Last week we left Frodo walking fearfully toward the dread Land of Mordor. This week we find ourselves on a perilous journey, every bit as daunting. We who have longed for a green and pleasant country of fellowship and amity suddenly face the possibility that everything we have spent our whole lives working for could be overshadowed and destroyed.
These days I spend half of my week writing eco-fiction and half on environmental activism. The Infinite Games Series alternates utopia and dystopia, the world of my self-sustaining Marshlanders against male domination fueled by economic greed. In plotting evil I look the worst possibilities of human behavior straight in the eye, but in seeking The Worlds We Long For I tell stories about how good folk fight back.
There are four volumes in the series, two of which I have self-published. In October, I received the immensely happy news from Mary Woodbury at Moon River Press that she will publish the last volume about The Battle for the Black Fen this year. In in the meantime, I am bringing out the third volume, The Road to Beaver Mill, as a Kindle Ebook.
I keep a map of on the wall of my study to trace the perilous quests my characters undertake. This autumn, I realized how amateurish it looks, so I got in touch with a marvelous cartographer, D.N. Frost, to produce a more professional-looking map for my series. Here it is!.

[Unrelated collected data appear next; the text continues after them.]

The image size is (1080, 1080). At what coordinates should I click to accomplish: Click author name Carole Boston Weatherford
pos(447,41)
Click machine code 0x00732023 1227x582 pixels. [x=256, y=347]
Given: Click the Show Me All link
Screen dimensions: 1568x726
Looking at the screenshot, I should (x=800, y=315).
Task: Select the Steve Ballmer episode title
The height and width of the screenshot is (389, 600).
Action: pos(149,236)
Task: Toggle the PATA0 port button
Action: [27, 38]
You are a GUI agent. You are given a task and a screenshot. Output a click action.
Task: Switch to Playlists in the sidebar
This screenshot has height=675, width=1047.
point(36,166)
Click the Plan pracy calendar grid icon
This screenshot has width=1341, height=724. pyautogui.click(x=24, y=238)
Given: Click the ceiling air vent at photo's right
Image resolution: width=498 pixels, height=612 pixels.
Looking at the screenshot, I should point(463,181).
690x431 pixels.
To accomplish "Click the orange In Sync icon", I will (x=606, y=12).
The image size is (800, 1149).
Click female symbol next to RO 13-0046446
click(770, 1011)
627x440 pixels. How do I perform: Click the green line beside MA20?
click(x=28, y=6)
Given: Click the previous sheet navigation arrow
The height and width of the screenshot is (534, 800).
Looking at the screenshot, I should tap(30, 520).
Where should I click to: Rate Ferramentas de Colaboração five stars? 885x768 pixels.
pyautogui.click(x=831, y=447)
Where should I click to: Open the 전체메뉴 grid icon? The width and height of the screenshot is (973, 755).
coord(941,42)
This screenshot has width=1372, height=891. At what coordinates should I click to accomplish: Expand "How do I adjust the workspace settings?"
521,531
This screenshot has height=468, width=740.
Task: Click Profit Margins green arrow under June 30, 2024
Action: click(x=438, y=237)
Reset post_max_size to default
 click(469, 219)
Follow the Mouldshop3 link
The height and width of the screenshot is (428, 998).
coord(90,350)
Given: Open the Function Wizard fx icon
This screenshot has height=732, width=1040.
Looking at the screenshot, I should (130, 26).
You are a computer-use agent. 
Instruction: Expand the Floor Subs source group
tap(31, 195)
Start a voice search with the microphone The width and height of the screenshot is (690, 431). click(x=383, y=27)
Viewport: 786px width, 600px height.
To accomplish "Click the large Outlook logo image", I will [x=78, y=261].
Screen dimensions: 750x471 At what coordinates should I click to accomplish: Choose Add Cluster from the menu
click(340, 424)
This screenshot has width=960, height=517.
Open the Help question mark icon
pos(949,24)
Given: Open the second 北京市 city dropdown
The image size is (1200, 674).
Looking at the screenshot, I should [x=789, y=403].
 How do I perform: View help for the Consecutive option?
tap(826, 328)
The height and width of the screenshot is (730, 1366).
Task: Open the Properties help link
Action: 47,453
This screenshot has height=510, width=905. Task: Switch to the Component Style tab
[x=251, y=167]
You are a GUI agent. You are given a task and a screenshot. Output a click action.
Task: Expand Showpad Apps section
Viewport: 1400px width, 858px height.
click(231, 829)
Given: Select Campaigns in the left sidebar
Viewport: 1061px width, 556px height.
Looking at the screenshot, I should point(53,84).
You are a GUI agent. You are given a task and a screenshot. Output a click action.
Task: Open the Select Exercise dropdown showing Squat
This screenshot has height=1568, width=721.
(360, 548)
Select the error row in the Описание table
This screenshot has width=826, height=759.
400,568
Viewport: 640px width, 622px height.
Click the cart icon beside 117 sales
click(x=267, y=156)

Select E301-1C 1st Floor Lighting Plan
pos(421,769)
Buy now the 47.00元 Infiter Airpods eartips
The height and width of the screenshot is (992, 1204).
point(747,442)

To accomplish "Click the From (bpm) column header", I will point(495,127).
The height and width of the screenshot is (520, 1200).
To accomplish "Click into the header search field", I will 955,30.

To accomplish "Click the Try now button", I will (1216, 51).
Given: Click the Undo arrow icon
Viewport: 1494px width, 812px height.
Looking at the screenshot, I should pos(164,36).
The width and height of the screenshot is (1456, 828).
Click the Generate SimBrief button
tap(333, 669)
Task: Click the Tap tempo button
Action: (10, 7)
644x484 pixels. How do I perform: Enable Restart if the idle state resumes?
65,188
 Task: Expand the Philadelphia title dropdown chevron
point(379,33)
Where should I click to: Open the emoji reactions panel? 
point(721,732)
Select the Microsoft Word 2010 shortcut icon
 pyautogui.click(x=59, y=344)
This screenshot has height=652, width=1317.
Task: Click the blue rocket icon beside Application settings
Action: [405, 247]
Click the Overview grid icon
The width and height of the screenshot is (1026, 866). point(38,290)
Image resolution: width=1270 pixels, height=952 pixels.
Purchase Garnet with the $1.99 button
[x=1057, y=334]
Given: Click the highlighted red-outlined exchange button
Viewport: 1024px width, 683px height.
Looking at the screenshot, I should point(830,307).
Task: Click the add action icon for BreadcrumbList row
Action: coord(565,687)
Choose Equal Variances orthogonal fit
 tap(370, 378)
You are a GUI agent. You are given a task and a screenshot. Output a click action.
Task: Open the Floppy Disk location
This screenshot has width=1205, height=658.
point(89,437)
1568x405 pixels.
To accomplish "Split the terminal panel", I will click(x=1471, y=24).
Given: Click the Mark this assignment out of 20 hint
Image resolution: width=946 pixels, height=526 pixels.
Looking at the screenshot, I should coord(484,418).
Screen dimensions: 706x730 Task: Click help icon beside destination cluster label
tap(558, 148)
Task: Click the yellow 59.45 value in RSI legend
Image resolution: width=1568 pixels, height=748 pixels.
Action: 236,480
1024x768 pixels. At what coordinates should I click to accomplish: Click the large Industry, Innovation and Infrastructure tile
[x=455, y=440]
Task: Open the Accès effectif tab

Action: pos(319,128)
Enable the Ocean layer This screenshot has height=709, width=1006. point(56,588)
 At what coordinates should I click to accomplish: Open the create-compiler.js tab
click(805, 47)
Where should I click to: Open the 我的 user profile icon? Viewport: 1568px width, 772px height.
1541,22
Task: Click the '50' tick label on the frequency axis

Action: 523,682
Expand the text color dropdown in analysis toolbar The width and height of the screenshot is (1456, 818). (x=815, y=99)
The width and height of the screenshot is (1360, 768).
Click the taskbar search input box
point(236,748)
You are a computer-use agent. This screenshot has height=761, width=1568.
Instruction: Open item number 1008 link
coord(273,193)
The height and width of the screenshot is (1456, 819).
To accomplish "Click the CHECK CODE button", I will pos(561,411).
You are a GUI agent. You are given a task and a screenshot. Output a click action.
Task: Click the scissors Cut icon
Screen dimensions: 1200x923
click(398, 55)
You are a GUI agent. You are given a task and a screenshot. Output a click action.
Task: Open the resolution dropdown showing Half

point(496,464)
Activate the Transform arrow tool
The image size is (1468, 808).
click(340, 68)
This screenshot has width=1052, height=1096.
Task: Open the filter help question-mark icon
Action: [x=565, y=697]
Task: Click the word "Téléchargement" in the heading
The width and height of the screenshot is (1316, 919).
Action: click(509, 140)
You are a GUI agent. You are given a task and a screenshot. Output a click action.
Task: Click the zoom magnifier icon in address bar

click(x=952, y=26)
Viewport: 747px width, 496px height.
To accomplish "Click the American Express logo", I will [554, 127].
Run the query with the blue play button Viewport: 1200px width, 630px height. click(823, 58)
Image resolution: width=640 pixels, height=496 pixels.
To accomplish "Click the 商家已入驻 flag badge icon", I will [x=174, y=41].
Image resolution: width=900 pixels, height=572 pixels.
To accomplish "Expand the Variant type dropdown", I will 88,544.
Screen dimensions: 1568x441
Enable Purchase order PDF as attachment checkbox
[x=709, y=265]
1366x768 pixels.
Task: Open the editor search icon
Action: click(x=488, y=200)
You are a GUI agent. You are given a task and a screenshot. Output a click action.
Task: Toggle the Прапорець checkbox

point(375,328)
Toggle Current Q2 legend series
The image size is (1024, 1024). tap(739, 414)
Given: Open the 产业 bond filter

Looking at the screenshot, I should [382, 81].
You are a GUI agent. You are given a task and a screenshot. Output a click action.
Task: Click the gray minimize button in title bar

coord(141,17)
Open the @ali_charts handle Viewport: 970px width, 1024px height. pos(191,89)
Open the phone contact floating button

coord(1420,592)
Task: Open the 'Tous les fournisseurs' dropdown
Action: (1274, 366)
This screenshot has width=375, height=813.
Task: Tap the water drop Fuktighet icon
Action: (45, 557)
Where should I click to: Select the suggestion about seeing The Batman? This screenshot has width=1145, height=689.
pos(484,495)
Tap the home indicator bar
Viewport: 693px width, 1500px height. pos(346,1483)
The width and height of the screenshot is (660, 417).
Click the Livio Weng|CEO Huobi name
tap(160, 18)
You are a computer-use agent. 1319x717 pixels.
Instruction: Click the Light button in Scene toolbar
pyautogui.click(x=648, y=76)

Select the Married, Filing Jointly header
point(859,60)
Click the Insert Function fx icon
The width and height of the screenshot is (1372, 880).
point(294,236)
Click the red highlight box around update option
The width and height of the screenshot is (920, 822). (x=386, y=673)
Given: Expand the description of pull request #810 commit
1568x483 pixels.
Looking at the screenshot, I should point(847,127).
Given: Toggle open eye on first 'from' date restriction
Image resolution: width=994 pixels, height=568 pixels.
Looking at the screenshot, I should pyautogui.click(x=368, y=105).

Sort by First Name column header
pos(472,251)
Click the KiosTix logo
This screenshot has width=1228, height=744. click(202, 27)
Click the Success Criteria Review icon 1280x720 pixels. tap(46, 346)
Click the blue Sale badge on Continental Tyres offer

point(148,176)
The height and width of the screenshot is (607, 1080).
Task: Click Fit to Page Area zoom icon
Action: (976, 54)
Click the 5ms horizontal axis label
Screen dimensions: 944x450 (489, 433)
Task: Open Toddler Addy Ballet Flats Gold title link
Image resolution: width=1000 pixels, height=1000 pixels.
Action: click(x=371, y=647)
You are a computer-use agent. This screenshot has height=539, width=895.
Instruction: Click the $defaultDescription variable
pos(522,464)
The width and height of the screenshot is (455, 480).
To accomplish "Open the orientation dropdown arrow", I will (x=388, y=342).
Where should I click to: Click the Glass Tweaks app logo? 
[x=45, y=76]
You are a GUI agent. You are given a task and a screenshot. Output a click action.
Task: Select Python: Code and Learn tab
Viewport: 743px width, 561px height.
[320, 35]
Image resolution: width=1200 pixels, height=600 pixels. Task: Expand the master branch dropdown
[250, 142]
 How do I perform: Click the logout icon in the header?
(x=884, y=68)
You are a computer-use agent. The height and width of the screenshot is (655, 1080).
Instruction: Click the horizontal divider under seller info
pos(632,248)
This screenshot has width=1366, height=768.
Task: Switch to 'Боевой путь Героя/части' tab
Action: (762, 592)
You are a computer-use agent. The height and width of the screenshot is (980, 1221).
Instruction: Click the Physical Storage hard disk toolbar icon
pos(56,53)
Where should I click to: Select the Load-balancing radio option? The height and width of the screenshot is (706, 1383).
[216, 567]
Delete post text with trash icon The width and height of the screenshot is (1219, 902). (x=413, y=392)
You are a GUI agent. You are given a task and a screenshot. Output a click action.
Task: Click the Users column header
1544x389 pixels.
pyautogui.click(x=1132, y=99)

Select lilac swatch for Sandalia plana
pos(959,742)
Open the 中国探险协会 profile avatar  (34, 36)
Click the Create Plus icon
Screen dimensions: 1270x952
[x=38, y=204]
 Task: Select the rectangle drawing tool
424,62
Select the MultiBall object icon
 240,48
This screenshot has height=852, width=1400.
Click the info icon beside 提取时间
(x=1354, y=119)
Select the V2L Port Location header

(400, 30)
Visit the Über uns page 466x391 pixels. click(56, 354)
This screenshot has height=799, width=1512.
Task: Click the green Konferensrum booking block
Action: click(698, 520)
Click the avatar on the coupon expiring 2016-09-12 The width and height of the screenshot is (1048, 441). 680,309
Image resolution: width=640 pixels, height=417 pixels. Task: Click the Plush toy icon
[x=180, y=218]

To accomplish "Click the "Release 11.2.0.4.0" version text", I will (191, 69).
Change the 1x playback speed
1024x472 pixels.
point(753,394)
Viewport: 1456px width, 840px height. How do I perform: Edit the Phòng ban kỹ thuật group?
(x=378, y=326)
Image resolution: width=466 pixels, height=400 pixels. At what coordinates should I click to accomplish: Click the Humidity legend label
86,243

Are my novels escapes from the dystopian conditions of our present world? Not at all: I intend them as stories that model how we can carry our little rings of power – the will for the good which is our most precious possession – through the dangerous times in which we are called to live.
The Eye of the Dark Lord is turning in our direction.
Frodo’s ring could destroy the world, so he had to throw it over the cliffs of doom. The power of our rings is our small individual wills and our ability to combine with each other to create the world we long for.